(Exercise inputs begins)
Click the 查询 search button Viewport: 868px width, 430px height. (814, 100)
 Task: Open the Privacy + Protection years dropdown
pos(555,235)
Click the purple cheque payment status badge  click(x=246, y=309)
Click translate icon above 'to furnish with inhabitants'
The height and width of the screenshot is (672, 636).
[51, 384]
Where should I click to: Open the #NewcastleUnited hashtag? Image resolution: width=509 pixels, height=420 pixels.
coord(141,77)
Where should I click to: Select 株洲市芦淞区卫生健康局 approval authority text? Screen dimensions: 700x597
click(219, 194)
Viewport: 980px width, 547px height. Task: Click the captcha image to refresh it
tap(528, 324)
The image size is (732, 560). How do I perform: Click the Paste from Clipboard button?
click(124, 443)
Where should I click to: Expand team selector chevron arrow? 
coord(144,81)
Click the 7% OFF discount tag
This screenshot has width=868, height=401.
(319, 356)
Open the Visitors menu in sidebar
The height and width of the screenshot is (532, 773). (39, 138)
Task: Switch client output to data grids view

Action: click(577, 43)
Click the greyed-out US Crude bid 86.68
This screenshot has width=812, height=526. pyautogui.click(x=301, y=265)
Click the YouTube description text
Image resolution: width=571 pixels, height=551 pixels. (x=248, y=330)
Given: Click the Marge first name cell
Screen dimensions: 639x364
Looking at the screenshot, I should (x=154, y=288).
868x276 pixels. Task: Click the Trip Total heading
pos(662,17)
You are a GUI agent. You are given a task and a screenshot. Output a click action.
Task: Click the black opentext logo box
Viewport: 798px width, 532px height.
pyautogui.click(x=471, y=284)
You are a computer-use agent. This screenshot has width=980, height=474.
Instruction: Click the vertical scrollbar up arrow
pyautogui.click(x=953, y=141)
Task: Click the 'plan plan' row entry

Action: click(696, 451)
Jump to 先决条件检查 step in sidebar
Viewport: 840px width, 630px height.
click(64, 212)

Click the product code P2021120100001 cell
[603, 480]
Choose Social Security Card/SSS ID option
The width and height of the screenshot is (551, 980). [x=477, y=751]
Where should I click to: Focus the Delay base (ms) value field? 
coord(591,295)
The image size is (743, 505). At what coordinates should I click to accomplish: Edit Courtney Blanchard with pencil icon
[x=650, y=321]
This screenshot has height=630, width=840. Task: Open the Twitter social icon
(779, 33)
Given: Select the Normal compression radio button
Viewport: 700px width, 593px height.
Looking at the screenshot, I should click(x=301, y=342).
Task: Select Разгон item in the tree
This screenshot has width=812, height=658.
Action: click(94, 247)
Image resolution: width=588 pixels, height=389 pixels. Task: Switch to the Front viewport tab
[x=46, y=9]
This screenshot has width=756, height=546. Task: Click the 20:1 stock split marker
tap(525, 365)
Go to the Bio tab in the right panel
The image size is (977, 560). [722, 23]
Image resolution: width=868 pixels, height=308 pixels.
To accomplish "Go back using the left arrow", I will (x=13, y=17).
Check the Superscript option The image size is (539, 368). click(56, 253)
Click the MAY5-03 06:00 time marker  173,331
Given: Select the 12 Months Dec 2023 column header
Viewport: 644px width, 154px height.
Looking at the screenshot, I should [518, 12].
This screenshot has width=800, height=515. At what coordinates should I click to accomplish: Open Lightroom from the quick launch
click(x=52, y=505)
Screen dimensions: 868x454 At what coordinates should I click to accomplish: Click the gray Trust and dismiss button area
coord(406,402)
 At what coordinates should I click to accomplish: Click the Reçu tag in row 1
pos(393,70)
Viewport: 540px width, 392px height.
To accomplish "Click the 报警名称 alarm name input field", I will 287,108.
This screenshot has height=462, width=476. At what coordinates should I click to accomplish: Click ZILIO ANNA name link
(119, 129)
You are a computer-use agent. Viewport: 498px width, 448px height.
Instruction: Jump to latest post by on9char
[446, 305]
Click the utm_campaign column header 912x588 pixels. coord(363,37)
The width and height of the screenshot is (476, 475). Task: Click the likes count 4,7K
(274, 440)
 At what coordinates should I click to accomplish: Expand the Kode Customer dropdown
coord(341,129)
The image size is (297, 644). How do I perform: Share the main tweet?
(Exercise inputs ends)
• The task:
Reproduce each of the entries exactly, omitting none.

• Completed exercise:
Click the 查询 search button Viewport: 868px width, 430px height. (814, 100)
 Task: Open the Privacy + Protection years dropdown
pos(555,235)
Click the purple cheque payment status badge  click(x=246, y=309)
Click translate icon above 'to furnish with inhabitants'
The height and width of the screenshot is (672, 636).
[51, 384]
Where should I click to: Open the #NewcastleUnited hashtag? Image resolution: width=509 pixels, height=420 pixels.
coord(141,77)
Where should I click to: Select 株洲市芦淞区卫生健康局 approval authority text? Screen dimensions: 700x597
click(219, 194)
Viewport: 980px width, 547px height. Task: Click the captcha image to refresh it
tap(528, 324)
The image size is (732, 560). How do I perform: Click the Paste from Clipboard button?
click(124, 443)
Where should I click to: Expand team selector chevron arrow? 
coord(144,81)
Click the 7% OFF discount tag
This screenshot has width=868, height=401.
(319, 356)
Open the Visitors menu in sidebar
The height and width of the screenshot is (532, 773). (39, 138)
Task: Switch client output to data grids view

Action: click(577, 43)
Click the greyed-out US Crude bid 86.68
This screenshot has width=812, height=526. pyautogui.click(x=301, y=265)
Click the YouTube description text
Image resolution: width=571 pixels, height=551 pixels. (x=248, y=330)
Given: Click the Marge first name cell
Screen dimensions: 639x364
Looking at the screenshot, I should (x=154, y=288).
868x276 pixels. Task: Click the Trip Total heading
pos(662,17)
You are a GUI agent. You are given a task and a screenshot. Output a click action.
Task: Click the black opentext logo box
Viewport: 798px width, 532px height.
pyautogui.click(x=471, y=284)
You are a computer-use agent. This screenshot has width=980, height=474.
Instruction: Click the vertical scrollbar up arrow
pyautogui.click(x=953, y=141)
Task: Click the 'plan plan' row entry

Action: click(696, 451)
Jump to 先决条件检查 step in sidebar
Viewport: 840px width, 630px height.
click(64, 212)

Click the product code P2021120100001 cell
[603, 480]
Choose Social Security Card/SSS ID option
The width and height of the screenshot is (551, 980). [x=477, y=751]
Where should I click to: Focus the Delay base (ms) value field? 
coord(591,295)
The image size is (743, 505). At what coordinates should I click to accomplish: Edit Courtney Blanchard with pencil icon
[x=650, y=321]
This screenshot has height=630, width=840. Task: Open the Twitter social icon
(779, 33)
Given: Select the Normal compression radio button
Viewport: 700px width, 593px height.
Looking at the screenshot, I should click(x=301, y=342).
Task: Select Разгон item in the tree
This screenshot has width=812, height=658.
Action: click(94, 247)
Image resolution: width=588 pixels, height=389 pixels. Task: Switch to the Front viewport tab
[x=46, y=9]
This screenshot has width=756, height=546. Task: Click the 20:1 stock split marker
tap(525, 365)
Go to the Bio tab in the right panel
The image size is (977, 560). [722, 23]
Image resolution: width=868 pixels, height=308 pixels.
To accomplish "Go back using the left arrow", I will (x=13, y=17).
Check the Superscript option The image size is (539, 368). click(56, 253)
Click the MAY5-03 06:00 time marker  173,331
Given: Select the 12 Months Dec 2023 column header
Viewport: 644px width, 154px height.
Looking at the screenshot, I should [518, 12].
This screenshot has width=800, height=515. At what coordinates should I click to accomplish: Open Lightroom from the quick launch
click(x=52, y=505)
Screen dimensions: 868x454 At what coordinates should I click to accomplish: Click the gray Trust and dismiss button area
coord(406,402)
 At what coordinates should I click to accomplish: Click the Reçu tag in row 1
pos(393,70)
Viewport: 540px width, 392px height.
To accomplish "Click the 报警名称 alarm name input field", I will 287,108.
This screenshot has height=462, width=476. At what coordinates should I click to accomplish: Click ZILIO ANNA name link
(119, 129)
You are a computer-use agent. Viewport: 498px width, 448px height.
Instruction: Jump to latest post by on9char
[446, 305]
Click the utm_campaign column header 912x588 pixels. coord(363,37)
The width and height of the screenshot is (476, 475). Task: Click the likes count 4,7K
(274, 440)
 At what coordinates should I click to accomplish: Expand the Kode Customer dropdown
coord(341,129)
The image size is (297, 644). How do I perform: Share the main tweet?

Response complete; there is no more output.